What? That just isn't true. I've tried to have it write code and it's still in the same shitty place it was three years ago. You get something which looks correct, but maybe it is and maybe it isn't, and you have to double check every time. Which is to say, AI tools still slow you down rather than speed you up.

This is why I'm so skeptical that we'll have AI any time soon. The current tools aren't even good at the things their advocates say they are good at, let alone harder things. I have yet to see any substance behind the hype, at all.

Yeah, I keep hearing this claim from people and keep rebutting it.
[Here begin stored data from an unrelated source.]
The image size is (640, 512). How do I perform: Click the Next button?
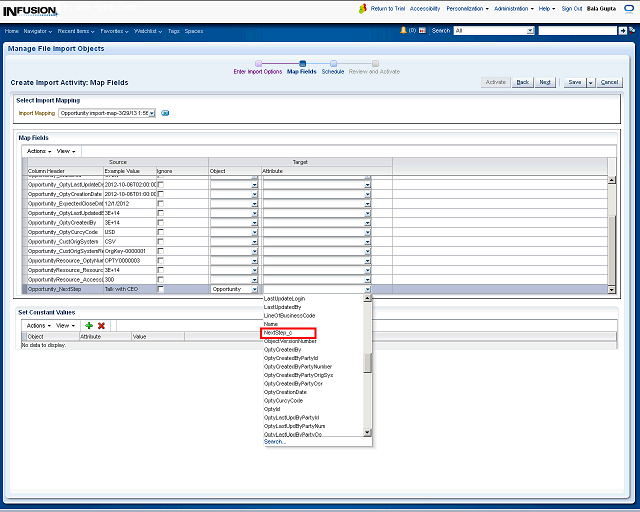(x=545, y=82)
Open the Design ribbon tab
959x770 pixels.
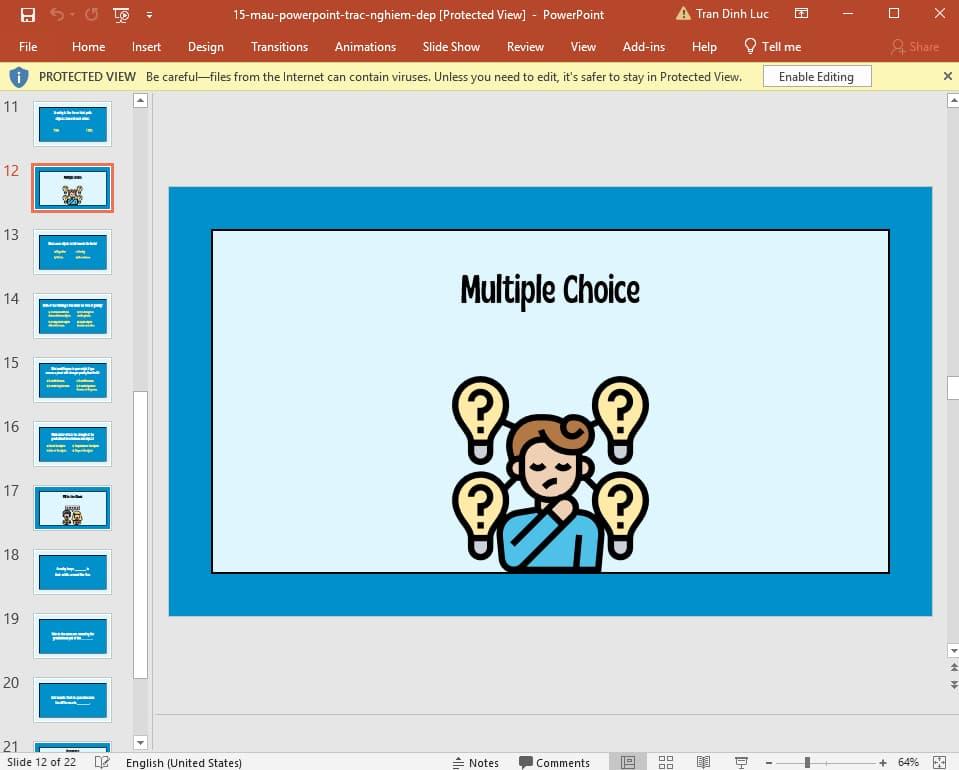205,46
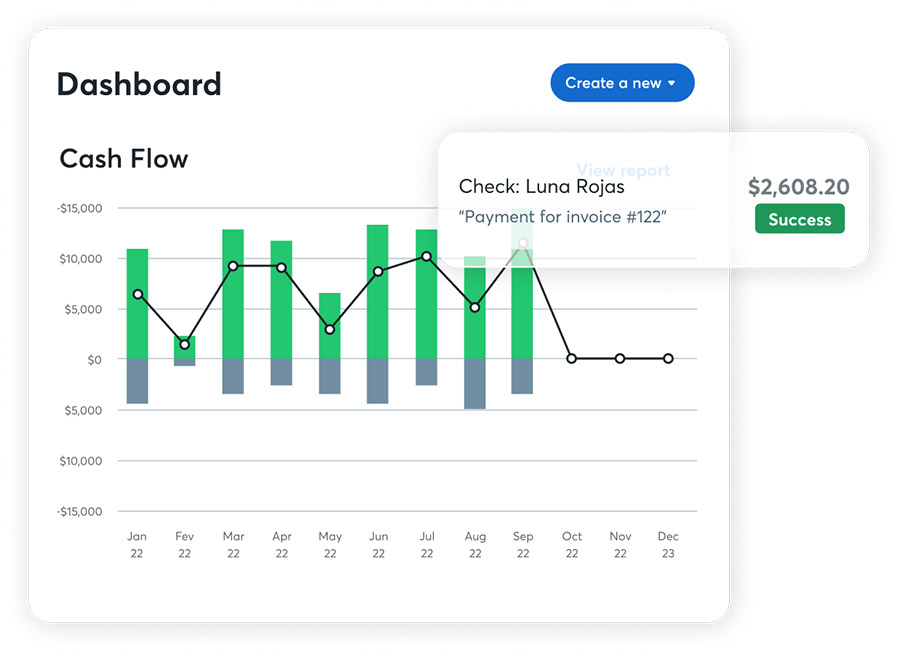
Task: Click the "Jan 22" axis label
Action: coord(137,545)
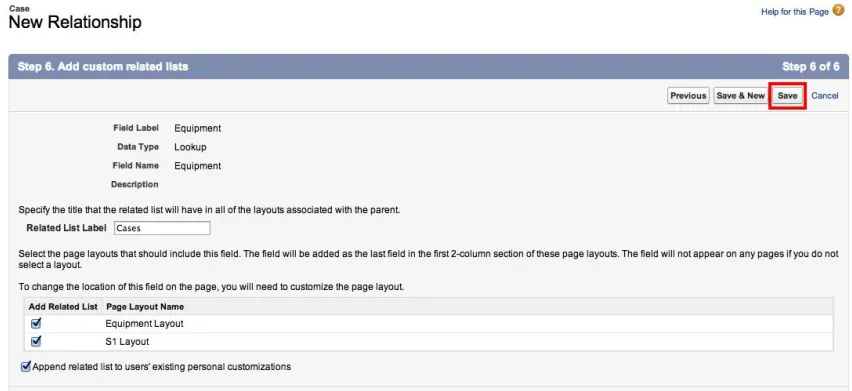Click the orange help question mark icon
Viewport: 852px width, 391px height.
click(x=838, y=11)
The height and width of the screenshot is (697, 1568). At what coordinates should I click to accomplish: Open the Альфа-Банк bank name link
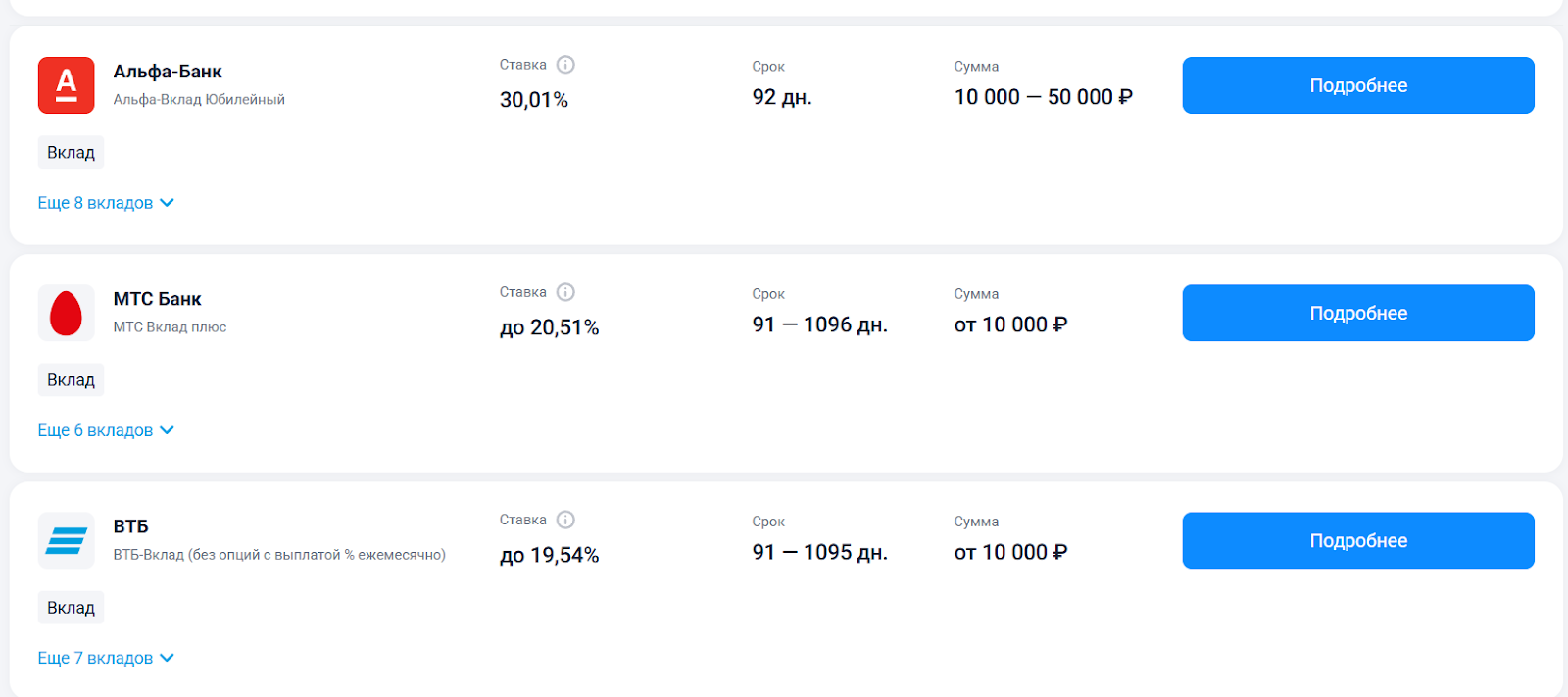[168, 72]
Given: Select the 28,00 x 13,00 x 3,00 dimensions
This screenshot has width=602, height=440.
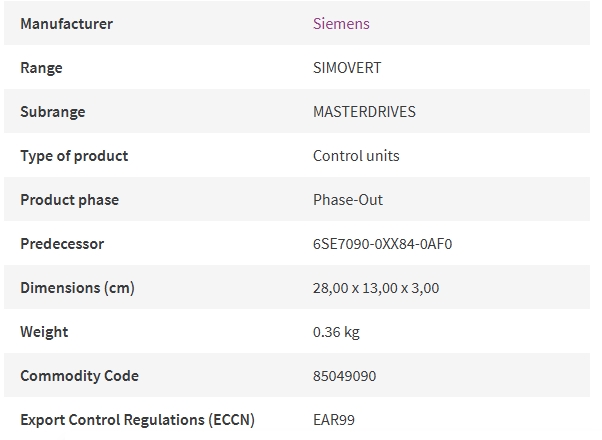Looking at the screenshot, I should (x=376, y=288).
It's better than it was three years ago, and the autocomplete functionality saves some time, but it definitely can't "handle any code snippet you throw at it" and its reliability for solving bugs is like 1/10 maybe.

Have you actually used the latest tooling? What tasks have you actually had it try? This seems incredibly unlikely to me.

I just use whatever ChatGPT has to offer, which would mean yes I'm using the latest tooling (since they keep it up to date). I've tried a variety of things - writing config files for programs we use at work, writing shell scripts, and asking it to explain how to do tasks in AWS CloudFormation. The first and the third tasks it just makes shit up (in some cases even dreaming up code which isn't even syntactically valid), I've found it to be completely useless for those. I've gotten some mileage in shell scripting, where it does fine as long as I keep the request small (like a few lines) so it can't trip over itself. But shell scripting is also an area I'm incredibly weak (essentially I can read bash but can't write it well at all), so it has the biggest gains to make over my own skill there. In cases where I actually know the language well, there's no benefit to me to use these tools. Like I said, if I have to check carefully every time I have it generate something (and you really do), then that's not actually speeding me up.

Here. I picked a random easyish task I could test. It's the only prompt I tried, and ChatGPT succeeded zero-shot. (Amusingly, though I used o3, you can see from the thought process that it considered this task too simple to even need to execute the script itself, and it was right.) The code's clear, well-commented, avoids duplication, and handles multiple error cases I didn't mention. A lot of interviewees I've encountered wouldn't do nearly this well - alas, a lot of coders are not good at coding.

Ball's in your court. Tell me what is wrong with my example, or that you can do this yourself in 8 seconds. When you say "like a few lines", is that some nonstandard usage of "few" that goes up to 100?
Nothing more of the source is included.